### Your task
Go through the data below and return each line where the string "computer" appears.

Stored items
-.-.-

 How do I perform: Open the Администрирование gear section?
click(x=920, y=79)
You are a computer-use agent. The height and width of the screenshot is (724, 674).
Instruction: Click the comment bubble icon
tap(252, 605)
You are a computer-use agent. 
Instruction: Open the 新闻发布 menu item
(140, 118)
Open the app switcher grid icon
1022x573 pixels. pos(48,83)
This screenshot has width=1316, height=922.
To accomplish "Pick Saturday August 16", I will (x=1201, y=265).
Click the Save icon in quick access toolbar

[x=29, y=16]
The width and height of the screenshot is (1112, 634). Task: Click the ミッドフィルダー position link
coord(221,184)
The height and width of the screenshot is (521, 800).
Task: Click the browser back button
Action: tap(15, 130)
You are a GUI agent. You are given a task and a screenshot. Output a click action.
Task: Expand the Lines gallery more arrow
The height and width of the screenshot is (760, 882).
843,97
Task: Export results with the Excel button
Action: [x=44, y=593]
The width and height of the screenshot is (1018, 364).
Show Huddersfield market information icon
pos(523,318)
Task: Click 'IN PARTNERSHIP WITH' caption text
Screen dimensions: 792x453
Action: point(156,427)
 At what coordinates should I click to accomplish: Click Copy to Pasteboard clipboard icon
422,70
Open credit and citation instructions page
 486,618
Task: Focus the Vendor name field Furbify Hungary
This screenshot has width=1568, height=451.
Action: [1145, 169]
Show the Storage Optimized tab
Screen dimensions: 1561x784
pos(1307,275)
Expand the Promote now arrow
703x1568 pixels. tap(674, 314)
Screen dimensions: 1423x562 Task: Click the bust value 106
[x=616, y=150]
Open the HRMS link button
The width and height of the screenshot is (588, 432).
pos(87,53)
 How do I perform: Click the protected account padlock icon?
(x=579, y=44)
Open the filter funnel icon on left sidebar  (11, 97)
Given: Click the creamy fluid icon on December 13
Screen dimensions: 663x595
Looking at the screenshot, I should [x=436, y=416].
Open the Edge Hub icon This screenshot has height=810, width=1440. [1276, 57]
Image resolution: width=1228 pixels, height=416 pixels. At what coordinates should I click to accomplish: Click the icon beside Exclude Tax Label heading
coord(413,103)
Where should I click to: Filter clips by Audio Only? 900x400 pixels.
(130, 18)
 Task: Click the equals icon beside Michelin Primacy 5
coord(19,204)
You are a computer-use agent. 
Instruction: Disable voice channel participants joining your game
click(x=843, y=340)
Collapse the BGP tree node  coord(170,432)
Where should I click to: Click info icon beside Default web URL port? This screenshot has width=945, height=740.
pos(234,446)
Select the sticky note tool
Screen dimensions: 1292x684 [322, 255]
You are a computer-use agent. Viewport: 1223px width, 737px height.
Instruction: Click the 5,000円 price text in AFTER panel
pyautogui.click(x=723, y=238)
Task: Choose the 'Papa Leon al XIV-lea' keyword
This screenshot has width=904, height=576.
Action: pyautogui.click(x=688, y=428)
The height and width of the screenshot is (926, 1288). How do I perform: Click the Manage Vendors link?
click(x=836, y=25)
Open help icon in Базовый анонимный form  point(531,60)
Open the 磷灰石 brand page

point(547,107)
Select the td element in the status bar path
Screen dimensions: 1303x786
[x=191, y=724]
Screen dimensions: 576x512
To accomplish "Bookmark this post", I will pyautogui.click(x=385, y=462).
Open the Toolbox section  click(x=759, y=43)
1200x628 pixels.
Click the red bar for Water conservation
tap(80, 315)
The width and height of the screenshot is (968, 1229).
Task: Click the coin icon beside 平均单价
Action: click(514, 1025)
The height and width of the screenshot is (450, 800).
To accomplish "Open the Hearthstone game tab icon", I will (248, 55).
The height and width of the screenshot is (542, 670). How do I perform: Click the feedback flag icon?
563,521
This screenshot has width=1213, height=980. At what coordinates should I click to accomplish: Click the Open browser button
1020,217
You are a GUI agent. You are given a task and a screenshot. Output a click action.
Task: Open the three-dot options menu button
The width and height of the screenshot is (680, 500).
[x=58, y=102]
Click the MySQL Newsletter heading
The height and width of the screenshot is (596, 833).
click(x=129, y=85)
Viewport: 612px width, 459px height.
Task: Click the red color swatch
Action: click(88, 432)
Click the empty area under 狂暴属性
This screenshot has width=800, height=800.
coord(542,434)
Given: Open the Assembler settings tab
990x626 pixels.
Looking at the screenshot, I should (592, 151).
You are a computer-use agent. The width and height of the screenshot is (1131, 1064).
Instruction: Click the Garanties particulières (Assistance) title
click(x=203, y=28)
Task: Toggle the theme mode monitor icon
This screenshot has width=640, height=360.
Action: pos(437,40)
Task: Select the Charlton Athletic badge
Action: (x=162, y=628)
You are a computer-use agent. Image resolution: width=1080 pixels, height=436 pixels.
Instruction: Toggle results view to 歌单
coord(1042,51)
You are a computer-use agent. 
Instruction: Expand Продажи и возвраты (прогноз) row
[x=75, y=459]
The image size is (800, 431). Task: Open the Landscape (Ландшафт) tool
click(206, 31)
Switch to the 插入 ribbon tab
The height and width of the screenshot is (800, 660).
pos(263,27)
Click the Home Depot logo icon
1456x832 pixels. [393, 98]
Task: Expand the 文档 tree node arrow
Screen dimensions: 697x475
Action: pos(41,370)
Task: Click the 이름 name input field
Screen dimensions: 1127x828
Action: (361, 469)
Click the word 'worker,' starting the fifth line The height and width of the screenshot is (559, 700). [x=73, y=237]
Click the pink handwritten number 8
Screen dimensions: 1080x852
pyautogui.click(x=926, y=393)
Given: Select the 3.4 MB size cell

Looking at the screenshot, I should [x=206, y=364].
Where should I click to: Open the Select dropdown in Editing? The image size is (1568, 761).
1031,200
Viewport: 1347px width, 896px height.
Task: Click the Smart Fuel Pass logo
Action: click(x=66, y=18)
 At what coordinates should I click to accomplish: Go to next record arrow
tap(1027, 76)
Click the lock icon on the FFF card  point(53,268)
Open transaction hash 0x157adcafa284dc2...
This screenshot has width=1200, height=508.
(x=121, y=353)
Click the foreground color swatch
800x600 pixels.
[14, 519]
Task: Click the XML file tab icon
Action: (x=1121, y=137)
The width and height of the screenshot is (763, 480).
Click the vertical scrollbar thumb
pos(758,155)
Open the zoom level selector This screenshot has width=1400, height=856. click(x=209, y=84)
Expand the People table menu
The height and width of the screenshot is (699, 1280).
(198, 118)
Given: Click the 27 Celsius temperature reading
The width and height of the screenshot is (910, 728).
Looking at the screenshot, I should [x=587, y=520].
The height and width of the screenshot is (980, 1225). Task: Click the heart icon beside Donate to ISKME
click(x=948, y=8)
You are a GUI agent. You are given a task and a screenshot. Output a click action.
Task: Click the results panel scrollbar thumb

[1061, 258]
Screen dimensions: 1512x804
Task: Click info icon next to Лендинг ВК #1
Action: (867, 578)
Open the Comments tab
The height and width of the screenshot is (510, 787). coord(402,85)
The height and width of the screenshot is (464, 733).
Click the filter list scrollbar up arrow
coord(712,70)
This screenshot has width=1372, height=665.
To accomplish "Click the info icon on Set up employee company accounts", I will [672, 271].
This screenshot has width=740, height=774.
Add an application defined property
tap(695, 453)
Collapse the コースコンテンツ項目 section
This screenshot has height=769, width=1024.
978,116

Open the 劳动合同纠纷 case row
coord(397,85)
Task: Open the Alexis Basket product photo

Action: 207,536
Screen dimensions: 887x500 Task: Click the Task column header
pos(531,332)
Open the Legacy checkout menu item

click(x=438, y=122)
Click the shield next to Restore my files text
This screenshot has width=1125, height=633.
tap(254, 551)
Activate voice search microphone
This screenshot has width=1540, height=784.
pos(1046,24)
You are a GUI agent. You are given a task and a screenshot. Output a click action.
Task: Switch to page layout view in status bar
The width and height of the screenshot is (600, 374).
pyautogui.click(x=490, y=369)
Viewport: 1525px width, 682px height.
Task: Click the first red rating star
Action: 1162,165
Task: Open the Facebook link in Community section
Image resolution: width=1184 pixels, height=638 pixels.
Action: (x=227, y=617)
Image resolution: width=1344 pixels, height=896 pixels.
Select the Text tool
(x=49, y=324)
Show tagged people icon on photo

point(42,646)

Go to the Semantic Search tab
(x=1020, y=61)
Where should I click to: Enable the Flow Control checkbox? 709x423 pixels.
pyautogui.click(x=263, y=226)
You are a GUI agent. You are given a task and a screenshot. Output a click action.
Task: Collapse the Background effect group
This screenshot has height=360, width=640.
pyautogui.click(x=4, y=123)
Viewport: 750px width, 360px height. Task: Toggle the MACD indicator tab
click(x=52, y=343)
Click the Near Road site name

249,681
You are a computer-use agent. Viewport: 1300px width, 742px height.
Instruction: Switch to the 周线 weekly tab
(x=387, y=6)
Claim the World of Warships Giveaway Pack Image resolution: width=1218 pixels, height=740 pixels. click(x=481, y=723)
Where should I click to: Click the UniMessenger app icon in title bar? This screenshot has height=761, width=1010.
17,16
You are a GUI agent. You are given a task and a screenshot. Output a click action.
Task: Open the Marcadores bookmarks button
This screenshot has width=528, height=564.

-.-.-

### Solution for this exercise
You are a computer-use agent. The height and width of the screenshot is (724, 674).
You are a computer-use agent. 
You are a computer-use agent. 
You are a computer-use agent. Viewport: 1223px width, 737px height.
You are a computer-use agent. The width and height of the screenshot is (1131, 1064).
You are a computer-use agent. Image resolution: width=1080 pixels, height=436 pixels.
You are a computer-use agent. 
You are a computer-use agent. Viewport: 1300px width, 742px height.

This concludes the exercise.